In this interview from 3/2002, Professor Martin van Creveld, of the Hebrew University of Jerusalem (one of Israel's most prominent military historian, and an expert on low-intensity combat) shows that Israel has been degrading itself by fighting the Palestinians the way they have. I would say they have done little better in their recent Lebanese advetures.
quote:
Byrne: Thanks for joining us tonight on Foreign Correspondent. How has it come to this, Martin... how is it that the mighty Israeli army – one of the world’s most powerful - with its helicopter gunships, with its tanks, with it’s missiles, can be losing to this relatively small, relatively under-armed if fanatical group of Palestinians?

Van Creveld: The same thing has happened to the Israeli army as happened to all the rest that have tried over the last sixty years. Basically it’s always a question of the relationship of forces. If you are strong, and you are fighting the weak for any period of time, you are going to become weak yourself. If you behave like a coward then you are going to become cowardly – it’s only a question of time. The same happened to the British when they were here... the same happened to the French in Algeria... the same happened to the Americans in Vietnam... the same happened to the Soviets in Afghanistan... the same happened to so many people that I can’t even count them.[including, of course, us Americans in Iraq--Morbo]

Byrne: : Martin you used the word ‘cowardly’ yet what we’ve seen tonight – these commando units, the anti-terrorist squads – these aren’t cowardly people.

Van Creveld: I agree with you. They are very brave people... they are idealists... they want to serve their country and they want to prove themselves. The problem is that you cannot prove yourself against someone who is much weaker than yourself. They are in a lose/lose situation. If you are strong and fighting the weak, then if you kill your opponent then you are a scoundrel... if you let him kill you, then you are an idiot. So here is a dilemma which others have suffered before us, and for which as far as I can see there is simply no escape. Now the Israeli army has not by any means been the worst of the lot. It has not done what for instance the Americans did in Vietnam... it did not use napalm, it did not kill millions of people. So everything is relative, but by definition, to return to what I said earlier, if you are strong and you are fighting the weak, then anything you do is criminal.

http://www.abc.net.au/foreign/stories/s511530.htm

Also, by destablizing the Lebanese government, the Israelis make it much harder, and less likely, that the Lebanese government can or will do anything to reign in Hezbollah. Similarly, they repeatedly attacked and destablized the PA, and then condemned them for not having a monopoly on power and arresting terrorists.
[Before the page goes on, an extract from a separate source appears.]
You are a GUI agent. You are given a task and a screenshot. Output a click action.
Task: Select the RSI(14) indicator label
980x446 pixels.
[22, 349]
Yet, paradoxically, today the Israeli PM rejected using UN peacekeepers to keep Hezbollah from using Southern Lebanon as a launching pad, and demanded that only Lebanese forces are suitable for that mission. Even though such a mobilisation order could probably not be carried out, and if it was attempted could lead to another civil war in Lebanon. Weird.
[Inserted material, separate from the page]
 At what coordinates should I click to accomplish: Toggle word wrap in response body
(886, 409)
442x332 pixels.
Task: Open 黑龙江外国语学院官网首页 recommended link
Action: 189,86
Posts: 6316 | Registered: Jun 2003  |  IP: Logged | Report this post to a Moderator
ricree101
Member
Member # 7749

 - posted      Profile for ricree101   Email ricree101         Edit/Delete Post 
Interesting, I hadn't seen that bit about UN peacekeepers. That would seem to go a long way towards helping to give Israel the security that it is after.
Posts: 2437 | Registered: Apr 2005  |  IP: Logged | Report this post to a Moderator
Bob_Scopatz
Member
Member # 1227

 - posted      Profile for Bob_Scopatz   Email Bob_Scopatz         Edit/Delete Post 
Lebanese forces are in no way capable of ousting Hezbollah from S. Lebanon. Requiring that they do so is a recipe for prolonged hardship for everyone...except Hezbollah.
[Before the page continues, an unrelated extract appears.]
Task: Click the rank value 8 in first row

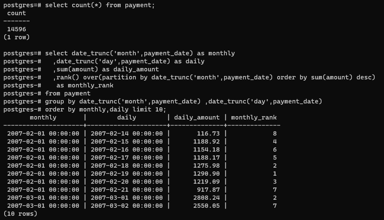Action: pyautogui.click(x=275, y=133)
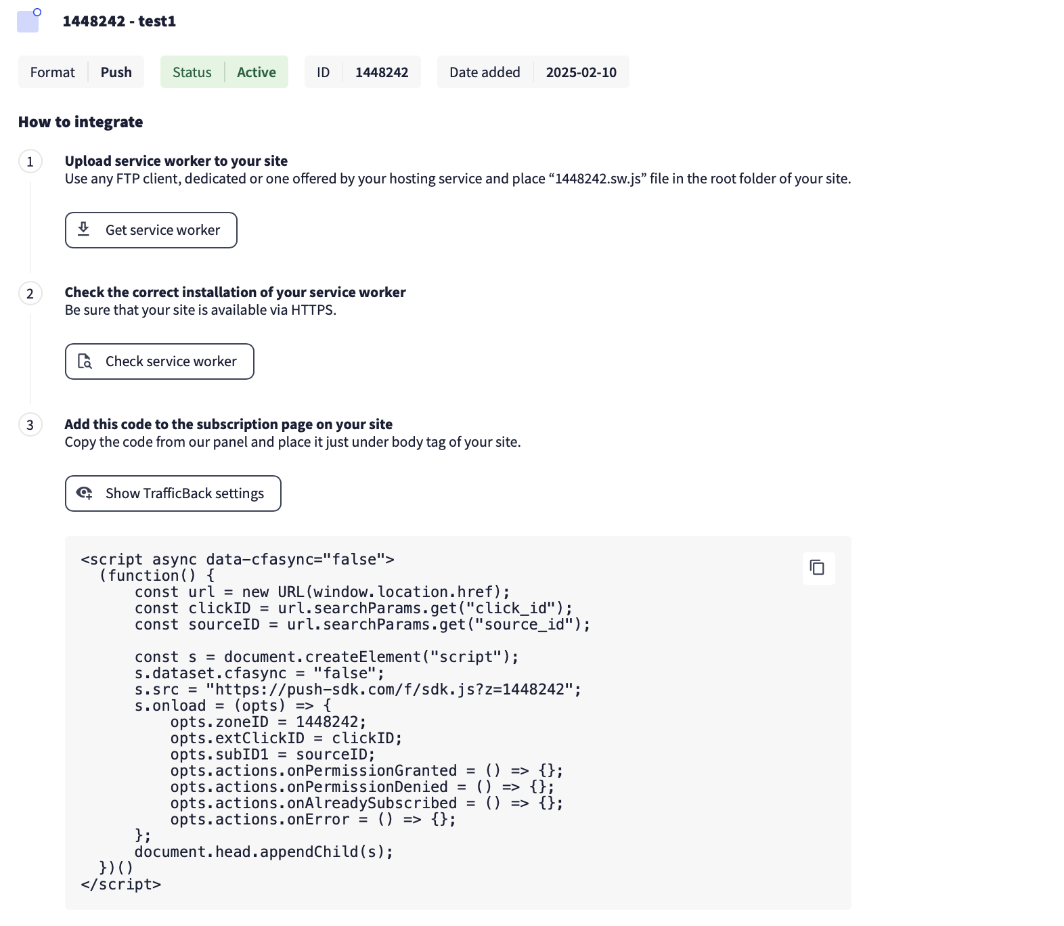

Destabilizing Lebanon is not a good thing for anyone. Israel is not the likely inheritor of that territory. And if they did somehow manage to take it over, they would learn pretty quickly that major increases in borders have their own set of headaches. If one intends to keep people there and keep them safe, that is.

Posts: 22497 | Registered: Sep 2000  |  IP: Logged | Report this post to a Moderator
Rakeesh
Member
Member # 2001

 - posted      Profile for Rakeesh   Email Rakeesh         Edit/Delete Post 
It doesn't seem weird to me. If Israel insists that Lebanese forces are the ones preventing Hezbollah from using southern Lebanon, and at the same time manages to successfully insist they're the only ones suited for it...and then it doesn't happen, well they've got justification for all sorts of things once those things happen.
Posts: 17164 | Registered: Jun 2001  |  IP: Logged | Report this post to a Moderator
rivka
Member
Member # 4859

 - posted      Profile for rivka   Email rivka         Edit/Delete Post 
And of course, Israel has so many good reasons to trust the UN or its agents.
Posts: 32919 | Registered: Mar 2003  |  IP: Logged | Report this post to a Moderator
airmanfour
Member
Member # 6111

 - posted      Profile for airmanfour           Edit/Delete Post 
Like so few of them being adulturers! That's a pretty firm foundation of trust right there.
Posts: 1156 | Registered: Jan 2004  |  IP: Logged | Report this post to a Moderator
Bean Counter
Member
Member # 6001

 - posted      Profile for Bean Counter           Edit/Delete Post 
Israel will move in with ground forces soon, the United States taught the world the effectiveness of combined arms ground assault in Falluja, Israel can flush Lebanon like a toilet and then hand it back to the Lebanese government, and they will.

BC

Posts: 1249 | Registered: Dec 2003  |  IP: Logged | Report this post to a Moderator
Rakeesh
Member
Member # 2001

 - posted      Profile for Rakeesh   Email Rakeesh         Edit/Delete Post 
Oh, I agree rivka. Were I Israel, I certainly wouldn't trust the UN. Hell, I'm American and I don't trust the UN very much. Mostly due to the whole who-gets-to-veto thing (including us)
Posts: 17164 | Registered: Jun 2001  |  IP: Logged | Report this post to a Moderator
Bob_Scopatz
Member
Member # 1227

 - posted      Profile for Bob_Scopatz   Email Bob_Scopatz         Edit/Delete Post 
Yeah, like we've flushed Iraq, BC?

What a crock.

I hope Israel can wipe out Hezbollah and not get further embroiled. Let's just say I am worried and not very hopeful.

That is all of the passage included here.